Oil-patch giants such as Schlumberger, Halliburton, and Rowan have attracted interest lately, which has pushed up their stock. But a small rival, Lone Star Technologies (LSST), has been in a slump. Shares fell from 9 1/4 to 7 5/8 in two weeks, after hitting 10 1/4 in September. Smart investors aren't turned off. They're buying in.
One big buyer is Texas financier Robert Bass, whose group raised its Lone Star stake from 22% in March to 27% as of Nov. 1--purchasing shares at prices ranging from 7 to more than 9. Lone Star makes oil-field and industrial gear. What's Bass up to? So far, it's not quite clear: In its Securities & Exchange Commission filing, the group said it would be a "passive" investor. But a Lone Star spokesperson says there is no standstill agreement between Bass and the company. "Our relationship with the Basses is very cordial," she says. Another big buyer of Lone Star says of Bass: "He makes mistakes--but not in oil or in his own backyard."
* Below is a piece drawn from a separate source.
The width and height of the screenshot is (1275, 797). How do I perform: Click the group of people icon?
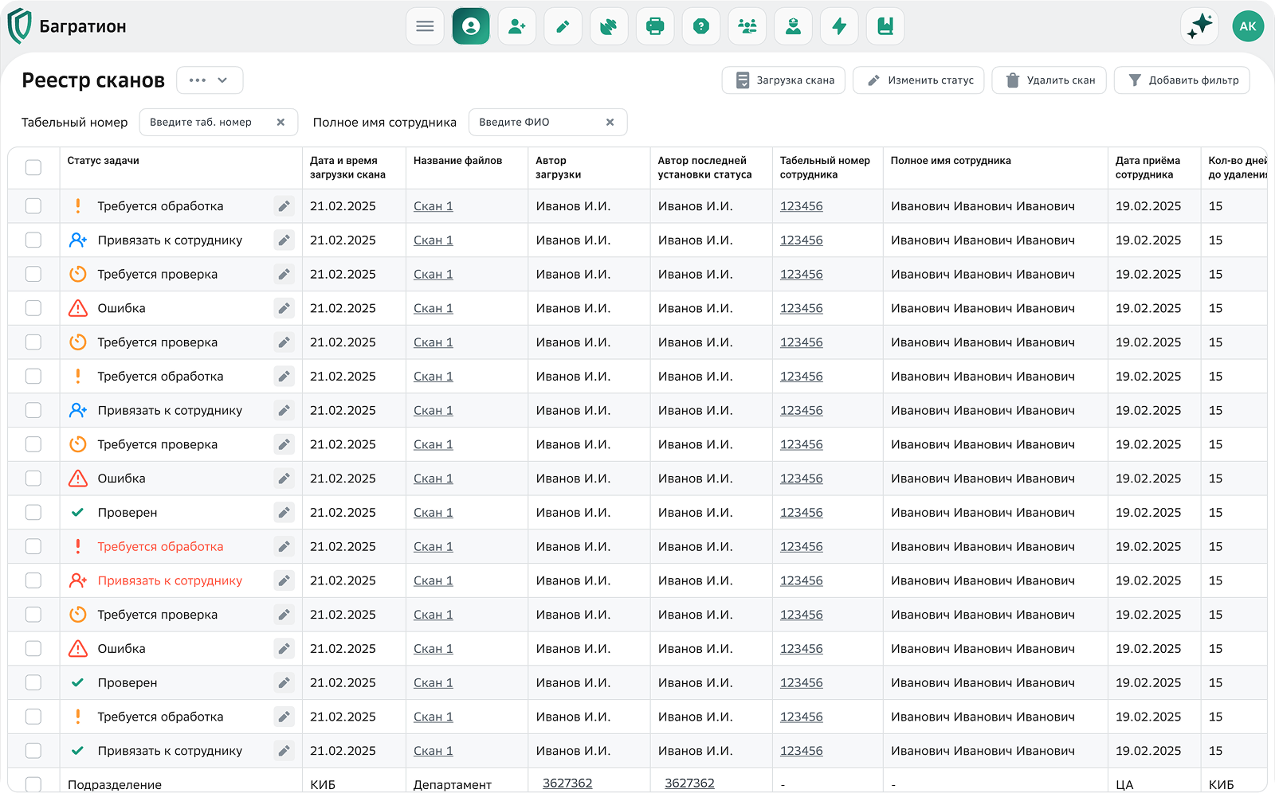[747, 26]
What's so enticing about Lone Star? Even at the depths of the oil-and-gas-drilling cycle, "Lone Star managed to stage what appears to be a turnaround, and it has started to make money this year," says a New York money manager who invests not only in energy but also in industrial-diamond producers. He notes that demand for diamonds among oil operators--for drill bits--has perked up, meaning that an oil revival may be imminent.